BÖLGEDEKİ KAZILAR YILLARCA SÜREBİLİR
Prof. Dr. Şevket Dönmez, bin yıl sonra Oluz Höyük’e gelen göçebe Türklerin bu bölgede mezarlık oluşturduğunu belirterek şunları söyledi:
Oluz Höyük’te kazı çalışmalarımızı 6 bin 500 yıl öncesine kadar götürebiliyoruz ve bu süreçte Amasya’nın tarihini net bir şekilde takip edebiliyoruz. Kalkolitik Dönem’den başlayarak Erken Tunç Çağı, Asur Ticaret Kolonileri, Hitit, Frig, Pers, Med ve Helenistik dönemlerin yanı sıra Anadolu’ya gelen ilk Türk topluluklarının izleri de bu alanda rahatlıkla görülebiliyor. Ancak Oluz Höyük oldukça geniş bir yerleşim alanı olduğundan, kazamadığımız birçok bölge var. Belli dönemler daha ulaşılabilir ve anıtsal yapılar sunarken, özellikle Frig, Med, Pers ve erken Türk mezarları üzerinde yoğunlaştık.

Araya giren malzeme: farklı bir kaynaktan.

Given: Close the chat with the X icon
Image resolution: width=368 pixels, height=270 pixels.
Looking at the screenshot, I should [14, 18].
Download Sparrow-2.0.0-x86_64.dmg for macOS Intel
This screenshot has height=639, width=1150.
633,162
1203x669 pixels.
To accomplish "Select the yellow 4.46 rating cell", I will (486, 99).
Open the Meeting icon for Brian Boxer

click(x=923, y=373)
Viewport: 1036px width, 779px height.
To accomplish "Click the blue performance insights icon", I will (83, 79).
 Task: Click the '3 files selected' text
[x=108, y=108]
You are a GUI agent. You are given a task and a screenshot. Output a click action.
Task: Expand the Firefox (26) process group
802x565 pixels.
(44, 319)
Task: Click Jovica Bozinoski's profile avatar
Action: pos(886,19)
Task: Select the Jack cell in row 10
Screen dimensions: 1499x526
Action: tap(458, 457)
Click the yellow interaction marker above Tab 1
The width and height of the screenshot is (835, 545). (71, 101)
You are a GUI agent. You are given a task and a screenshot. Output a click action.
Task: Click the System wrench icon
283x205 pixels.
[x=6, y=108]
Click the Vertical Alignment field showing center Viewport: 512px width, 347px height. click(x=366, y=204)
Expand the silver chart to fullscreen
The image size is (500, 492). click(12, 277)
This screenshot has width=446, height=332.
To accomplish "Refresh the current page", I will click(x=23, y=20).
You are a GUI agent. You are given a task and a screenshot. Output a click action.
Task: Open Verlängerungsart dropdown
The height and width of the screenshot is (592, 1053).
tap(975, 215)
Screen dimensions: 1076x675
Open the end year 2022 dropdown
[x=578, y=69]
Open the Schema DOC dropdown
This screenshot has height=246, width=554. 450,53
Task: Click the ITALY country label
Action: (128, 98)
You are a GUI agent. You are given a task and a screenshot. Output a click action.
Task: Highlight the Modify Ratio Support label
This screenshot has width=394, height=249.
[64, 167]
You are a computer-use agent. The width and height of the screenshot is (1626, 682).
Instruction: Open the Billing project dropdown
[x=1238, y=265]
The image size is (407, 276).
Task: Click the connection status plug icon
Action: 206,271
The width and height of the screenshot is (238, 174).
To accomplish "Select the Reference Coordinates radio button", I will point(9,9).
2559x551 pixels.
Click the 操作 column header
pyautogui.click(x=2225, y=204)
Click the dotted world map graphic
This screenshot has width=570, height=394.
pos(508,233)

Bu kazılar uzun vadeli bir proje; belki 50 yıllık, hatta sonrasında bir 50 yıl daha sürecek bir çalışma planlıyoruz. Şu ana kadar 18 yıllık sürede 2 binin üzerinde eseri Amasya Müzesi’ne teslim ettik. Bunların bir kısmı sergilenmekte olup, bu eserlerle ilgili bilimsel yayınlarımızı da tamamladık.